What is expected: Word for word, restate the lines of the data below between those holding "This screenshot has" and "Given: Expand the hotspot settings", inclusive; pictures do not belong in the copy.

Data under study:
****************

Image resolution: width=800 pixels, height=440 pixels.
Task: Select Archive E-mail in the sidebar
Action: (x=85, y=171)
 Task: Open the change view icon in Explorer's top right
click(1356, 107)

****************

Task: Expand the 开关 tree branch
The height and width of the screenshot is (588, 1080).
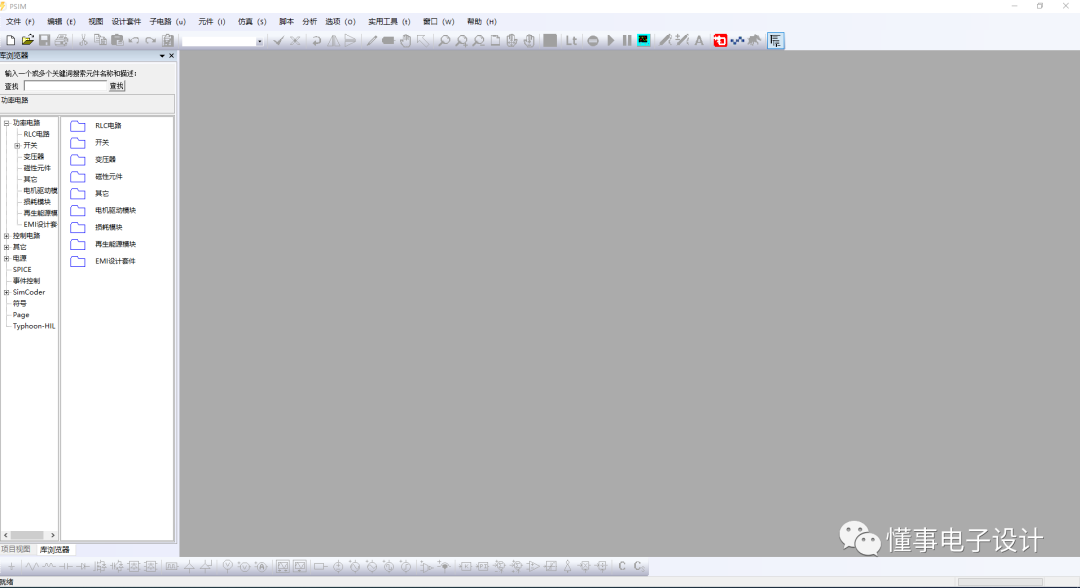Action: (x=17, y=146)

****************

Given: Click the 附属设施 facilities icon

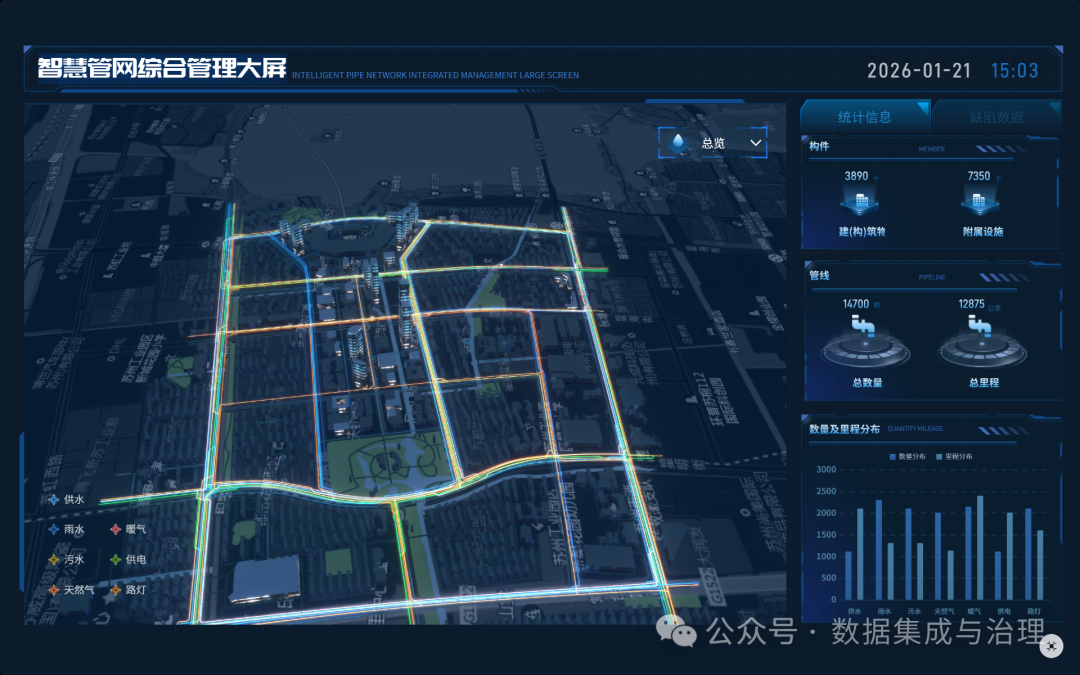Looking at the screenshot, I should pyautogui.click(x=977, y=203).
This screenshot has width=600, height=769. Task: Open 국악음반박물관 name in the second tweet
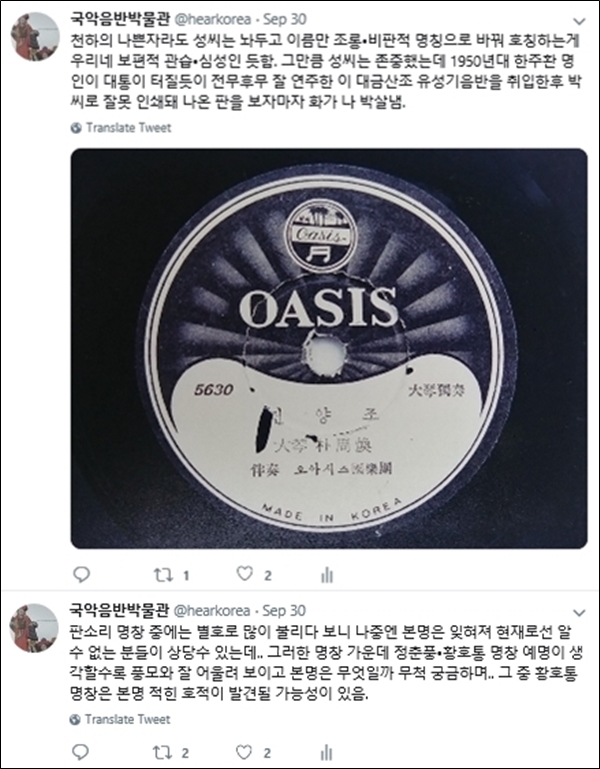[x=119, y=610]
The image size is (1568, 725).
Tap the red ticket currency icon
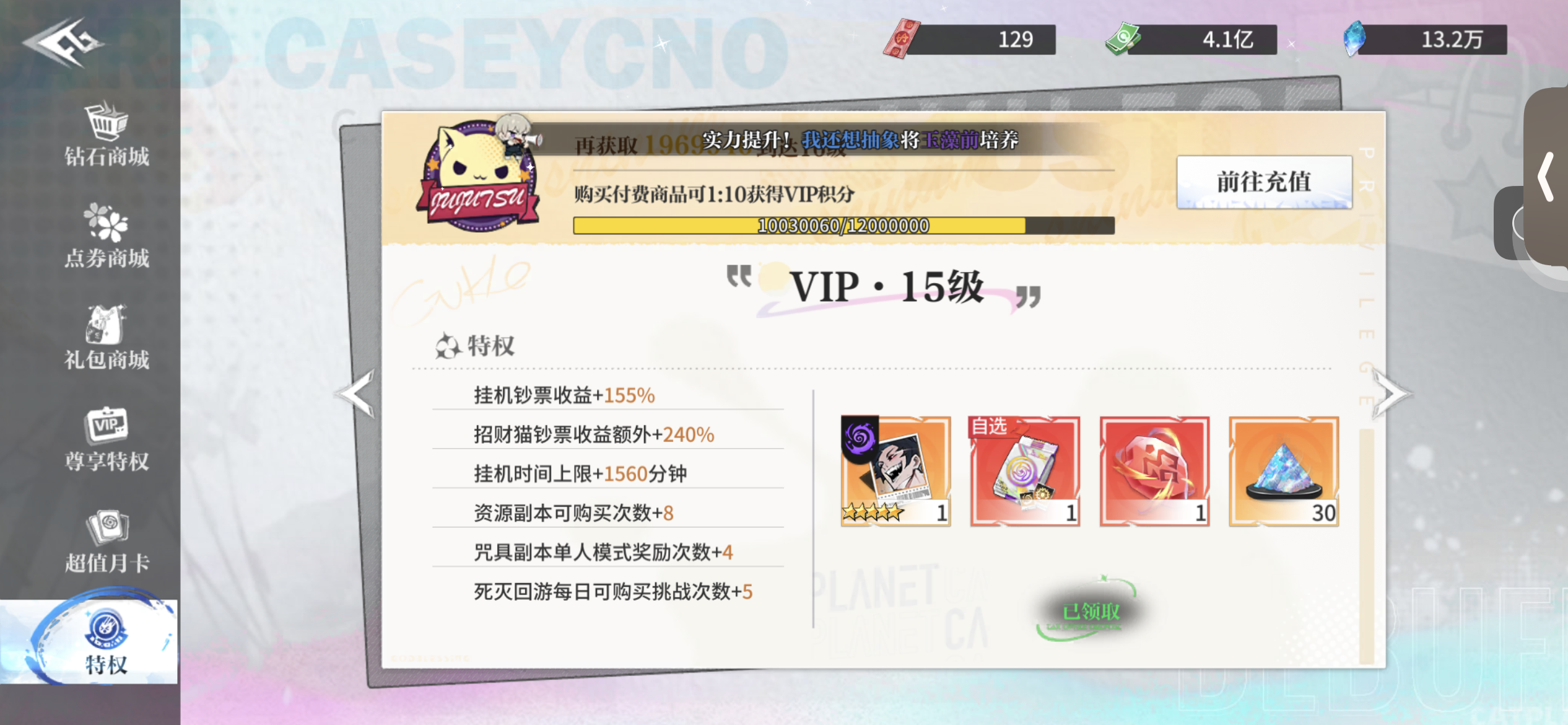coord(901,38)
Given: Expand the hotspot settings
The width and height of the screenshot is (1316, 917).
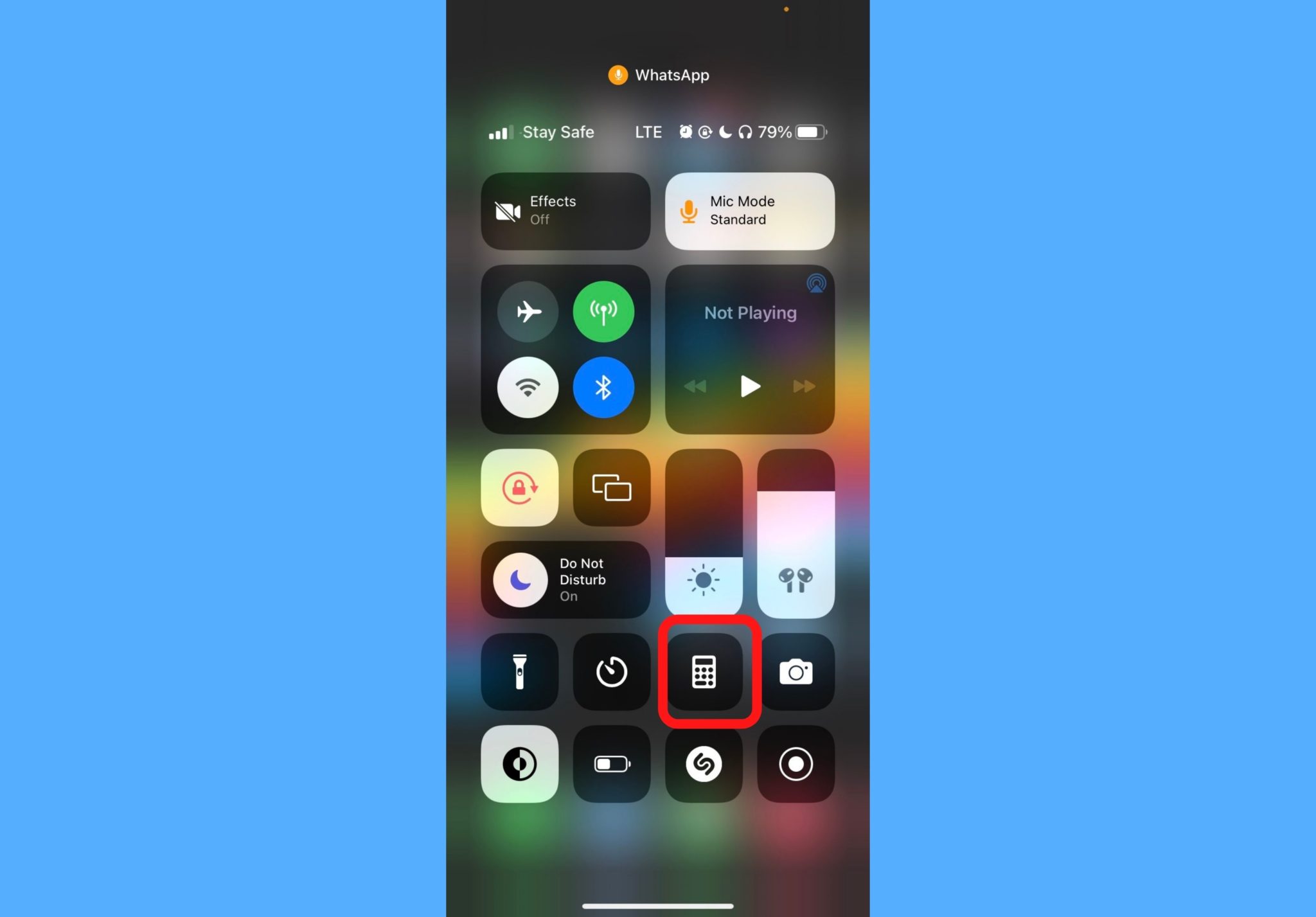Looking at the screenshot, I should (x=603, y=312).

****************

Written solution:
This screenshot has width=600, height=769. Task: Open 국악음반박물관 name in the second tweet
[x=119, y=610]
The image size is (1568, 725).
Tap the red ticket currency icon
coord(901,38)
Given: Expand the hotspot settings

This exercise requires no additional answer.